Fragment Q1 was the first of a clump of three large chunks in the series of 21 expected to hit Jupiter in quick succession at almost the same spot. Yesterday, fragment R appeared to have landed on target - very close to the still-glowing impact zone of Q1. Astronomers in South Africa reported seeing the impact site of fragment S, twice as bright as Q1 and visible for about 15 minutes.
A ring of blotches, some formed by collisions several days ago, is still clearly visible from ground-based telescopes, although it is now beginning to dim. Fragments G and L, which hit on Monday and Tuesday evenings, are thought to have caused the biggest wounds so far.
Astronomers at the Royal Greenwich Observatory in Cambridge said Q1 may have been smaller than they thought, or more 'floppy' so it disintegrated as it approached Jupiter.
Alternatively, Q1 may have been far more dense than anticipated, and plunged deeper into the Jovian atmosphere before exploding - causing a less visible plume than explosions closer to the surface. However, astronomers said they would have expected the scar to have been bigger and longer-lasting if this were the case.
Four fragments crashed into the planet yesterday - the remaining two of the close-packed trio and, in the evening, the next two in the string.
A team of staff and pupils at Taunton School in Somerset claimed to have picked up radio emissions from Jupiter from three of this week's impacts. Trevor Hill, head of physics at the independent school, said that all three followed a similar pattern - a burst of activity about an hour before impact (possibly caused as the fragment passed through the orbit of Jupiter's moon, Io), then a multiple burst on impact followed by two hours of constant emissions.

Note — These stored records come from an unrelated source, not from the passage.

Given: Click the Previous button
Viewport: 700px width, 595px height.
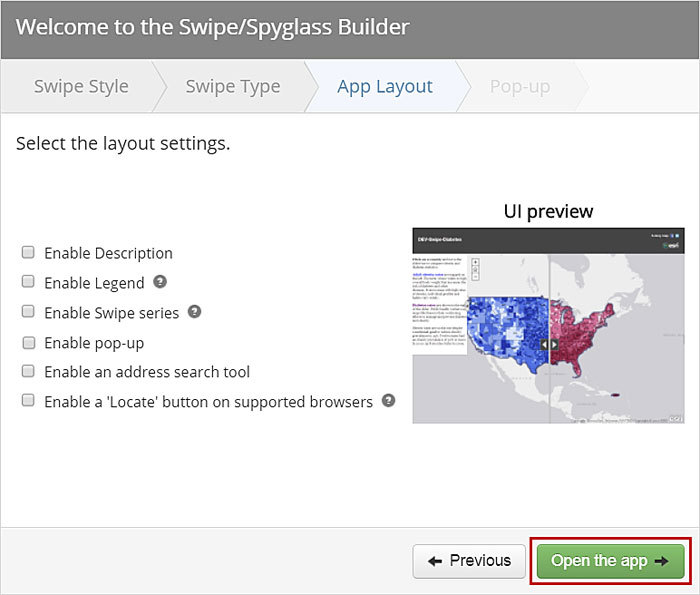Looking at the screenshot, I should [469, 560].
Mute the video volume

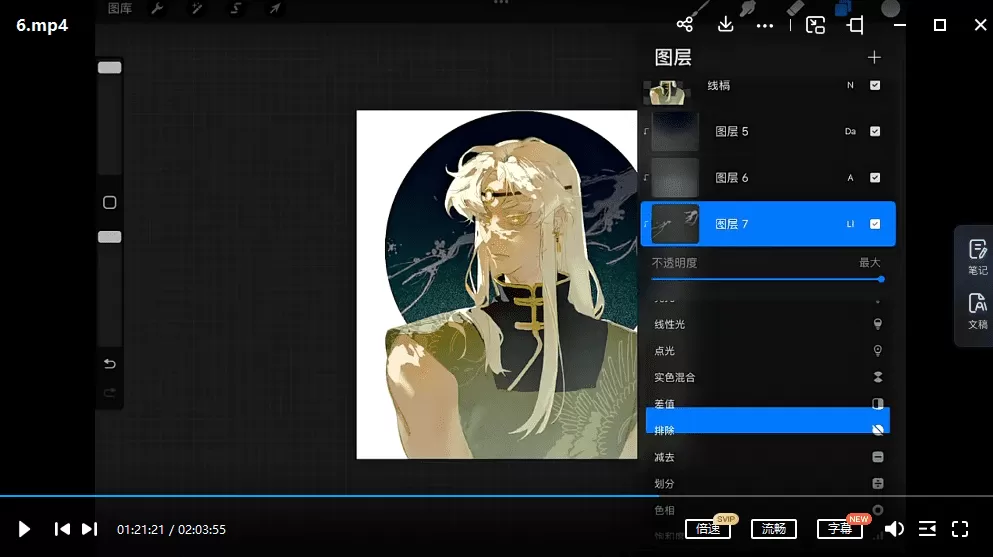(895, 529)
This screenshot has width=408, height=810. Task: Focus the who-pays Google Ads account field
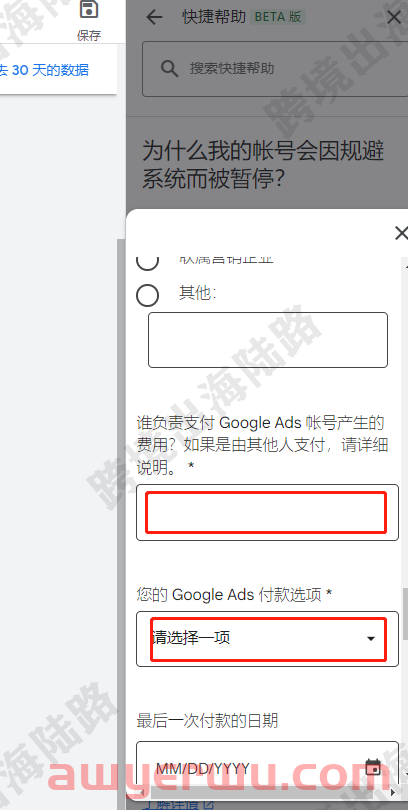268,512
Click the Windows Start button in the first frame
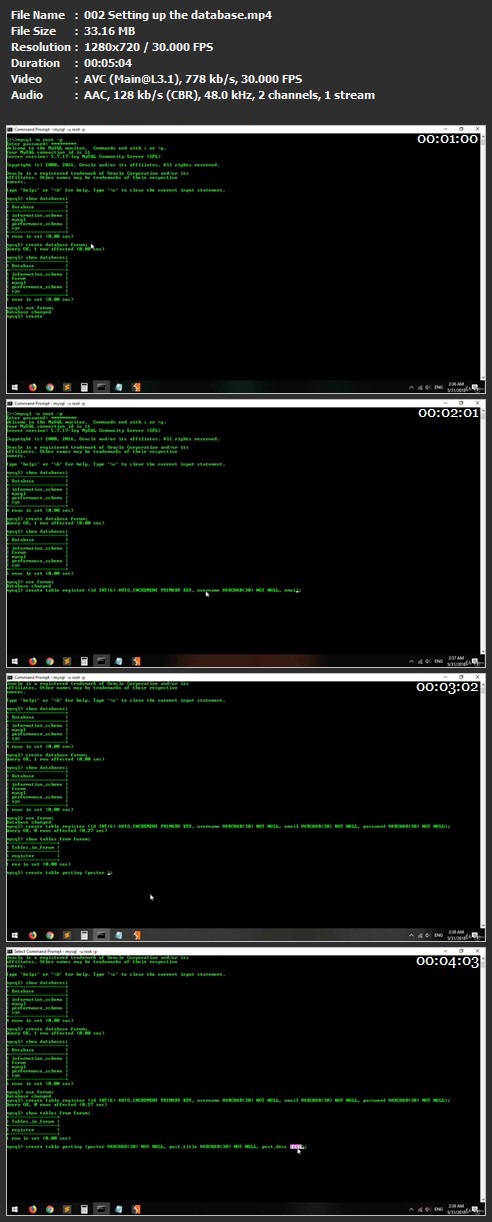 click(x=14, y=386)
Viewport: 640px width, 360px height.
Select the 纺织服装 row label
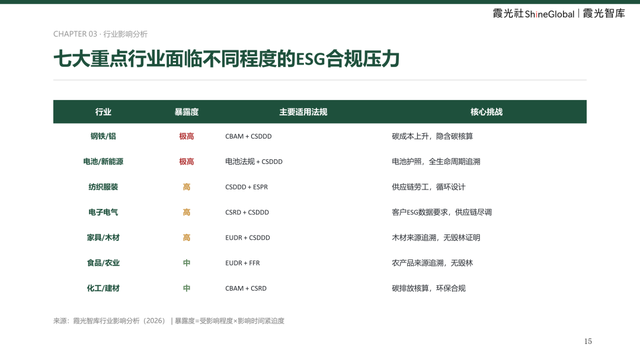(x=103, y=187)
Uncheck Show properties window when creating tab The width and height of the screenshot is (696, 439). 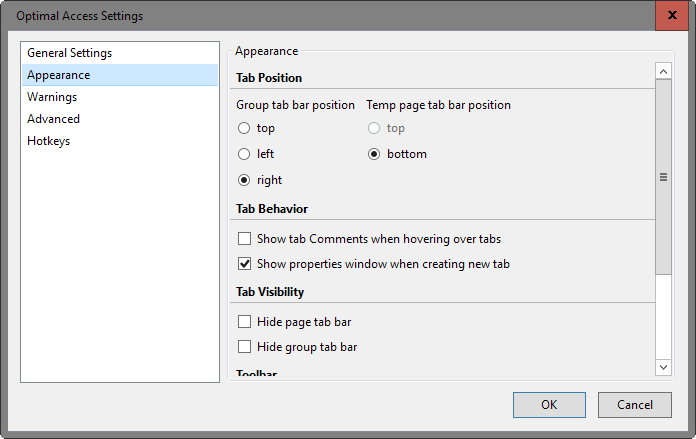pos(244,264)
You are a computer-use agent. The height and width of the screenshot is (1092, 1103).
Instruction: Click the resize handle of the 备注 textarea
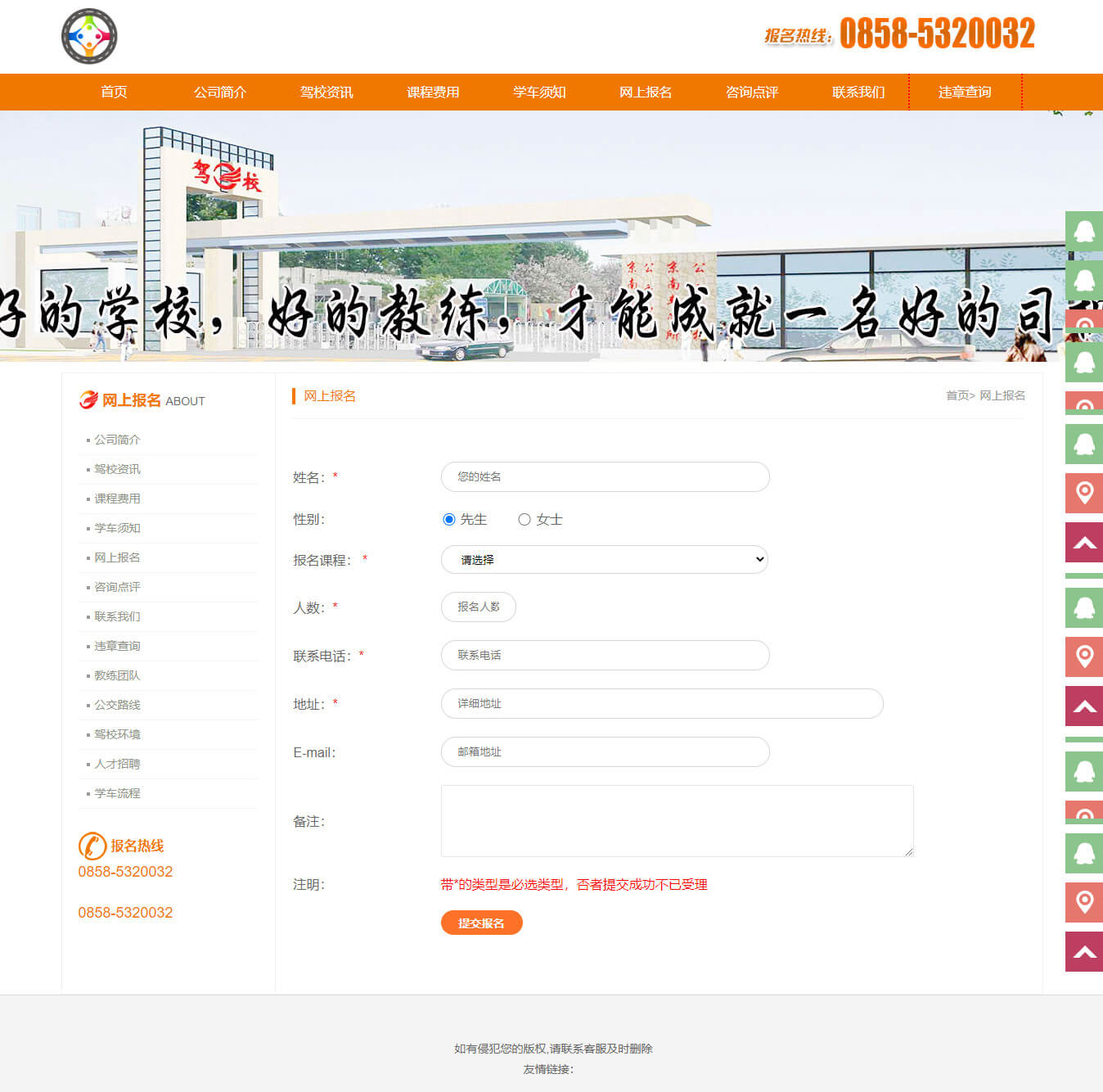[908, 851]
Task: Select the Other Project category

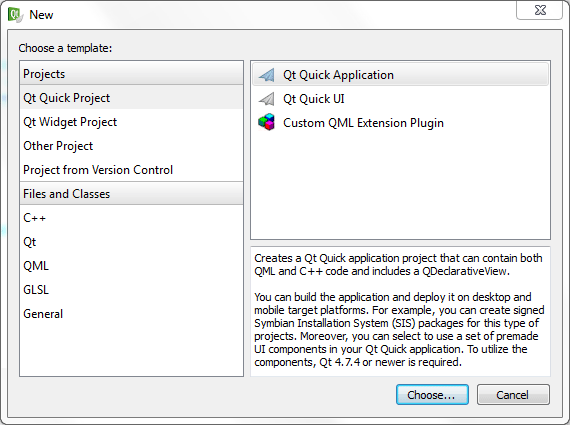Action: coord(131,146)
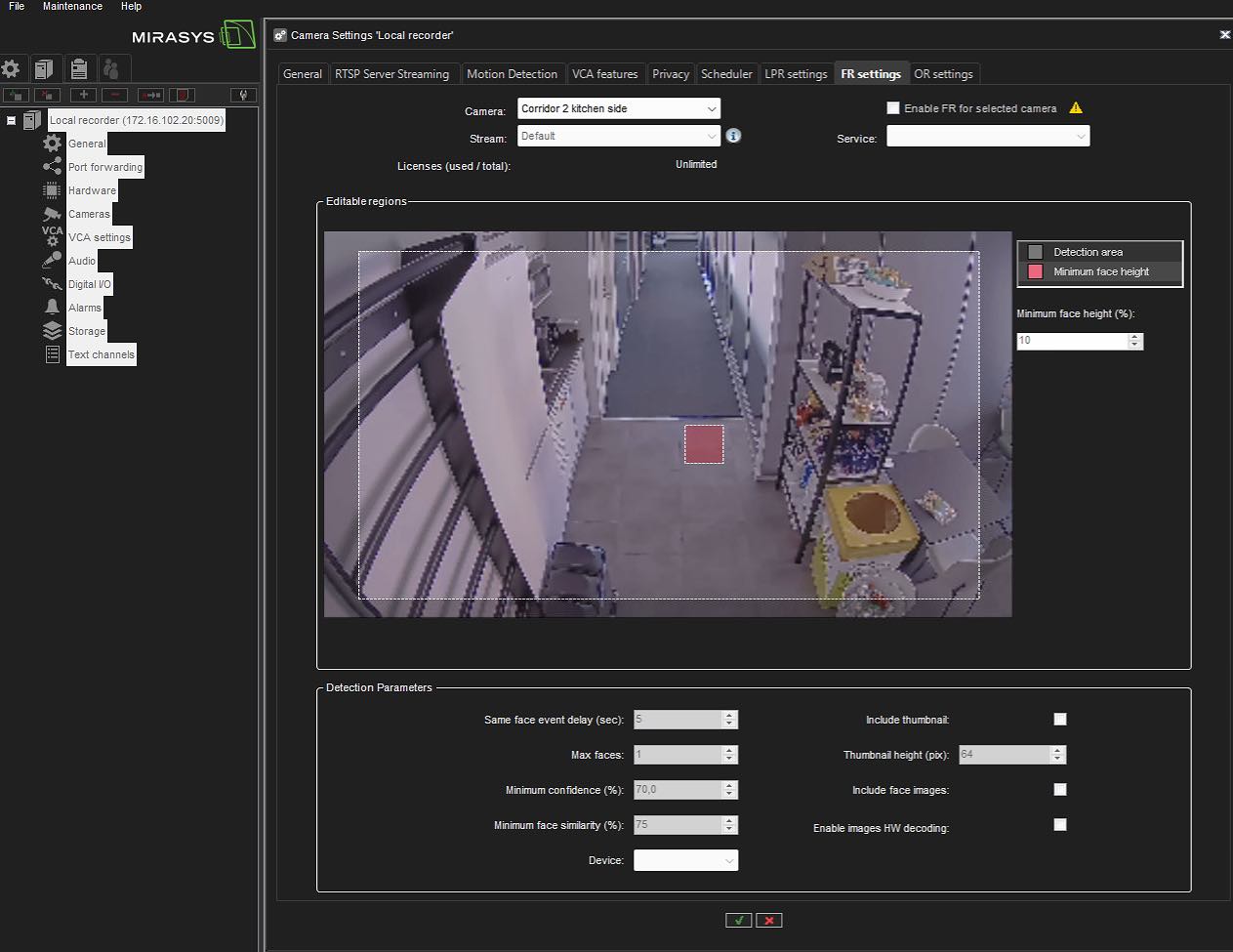The height and width of the screenshot is (952, 1233).
Task: Check the Include face images box
Action: tap(1060, 790)
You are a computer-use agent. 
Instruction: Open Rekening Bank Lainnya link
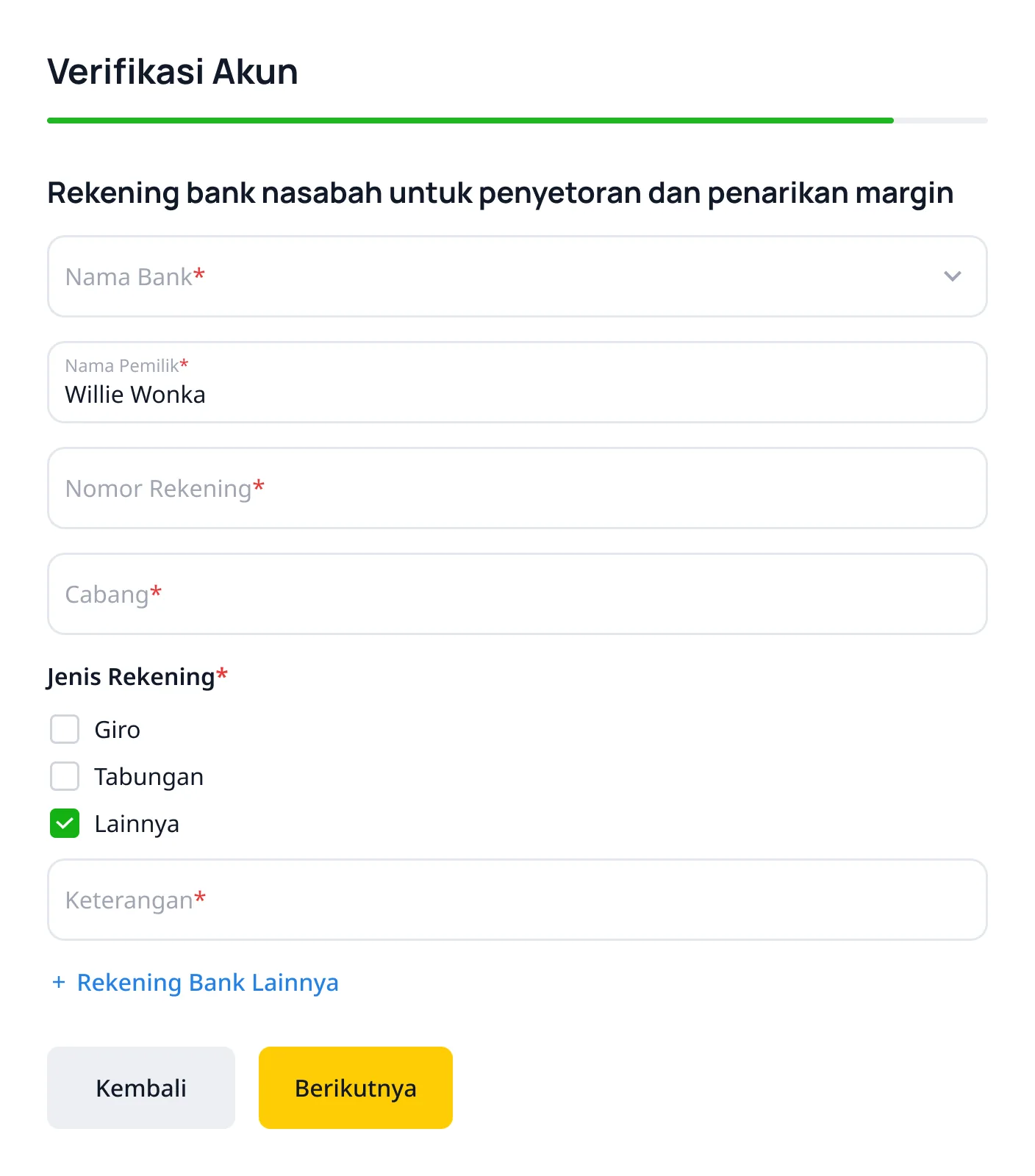pos(207,982)
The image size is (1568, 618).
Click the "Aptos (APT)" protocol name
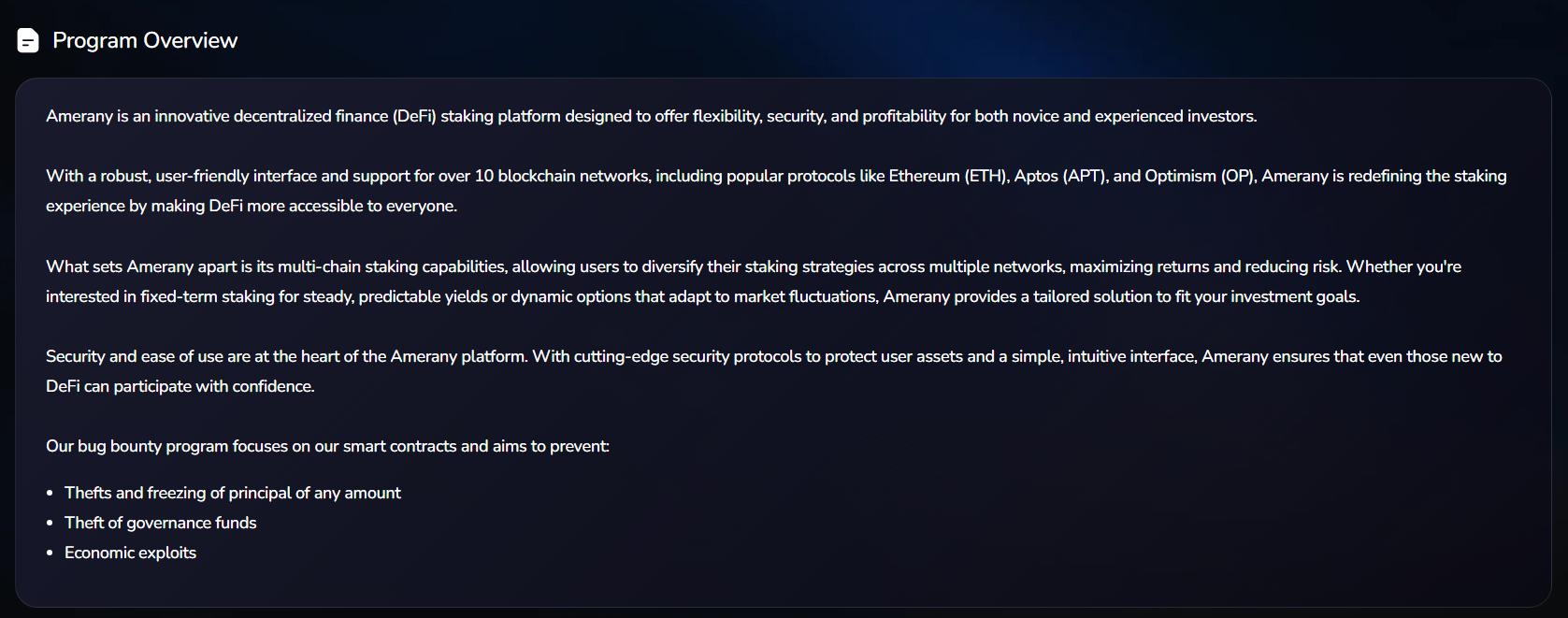(1059, 176)
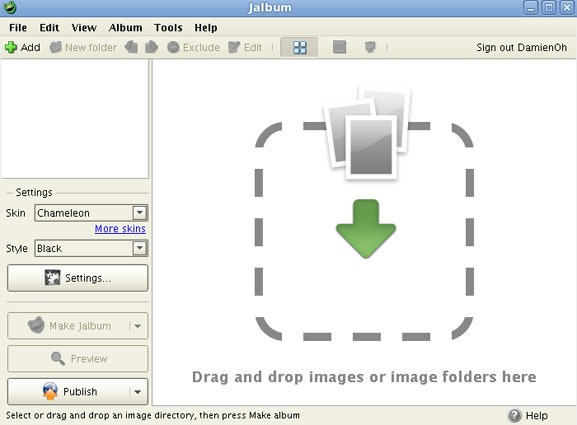Select the thumbnail grid view icon

click(300, 47)
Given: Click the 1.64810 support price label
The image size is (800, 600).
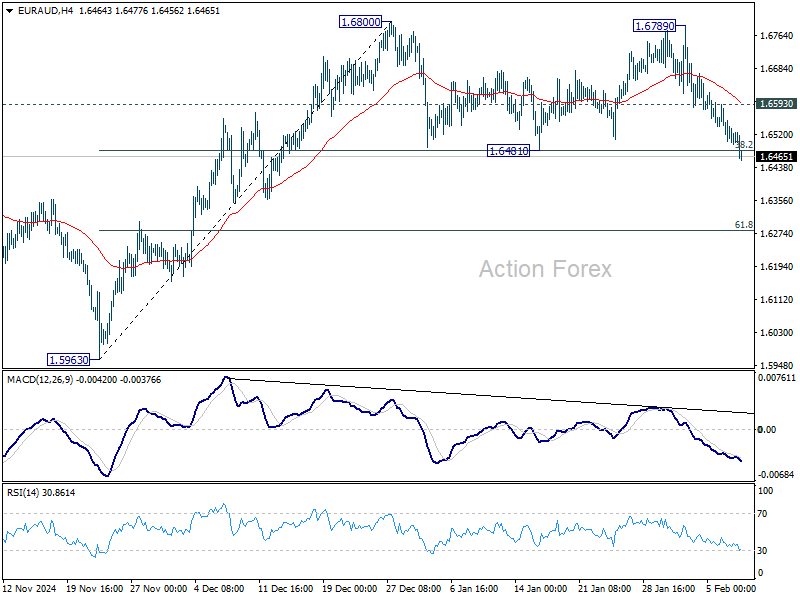Looking at the screenshot, I should [x=508, y=151].
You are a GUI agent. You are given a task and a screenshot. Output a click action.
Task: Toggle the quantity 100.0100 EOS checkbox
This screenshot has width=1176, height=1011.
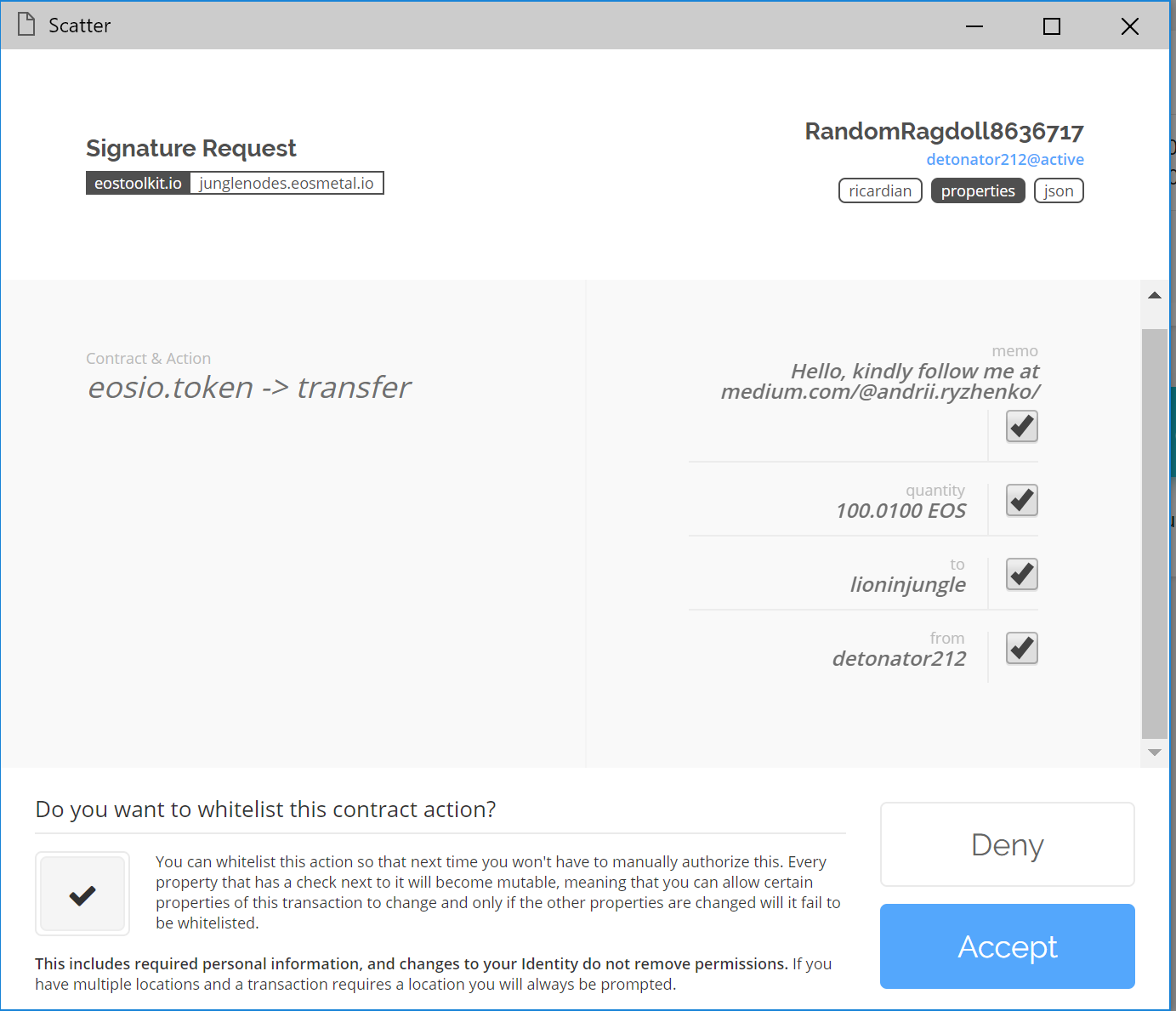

The amateur team picked up its strongest signals after Q1's impact. It is monitoring Jupiter at lower radio frequencies than professional observers, who use higher frequencies to receive more detailed information.
Micheal Garrett, an astronomer at Britain's Jodrell Bank radio observatory in Cheshire, said the Somerset findings appeared to correlate with those from the Beijing Astronomical Observatory in China monitoring at similar frequencies from Xinxiang.
By this morning, only two large chunks of the 3-million-mile-long comet train remained. These were due to hit Jupiter at about 5.15am and just after 9am. But the show does not quite stop then. For several weeks, astronomers expect small pieces of comet, from just a few centimetres to a few hundred metres across, to carry on raining into Jupiter.
Astronomers were yesterday trying to explain why they had not seen evidence of water vapour in Jupiter's atmosphere after Shoemaker-Levy 9 forced material from inner levels to the surface. It is possible that the comet chunks have not penetrated deep enough.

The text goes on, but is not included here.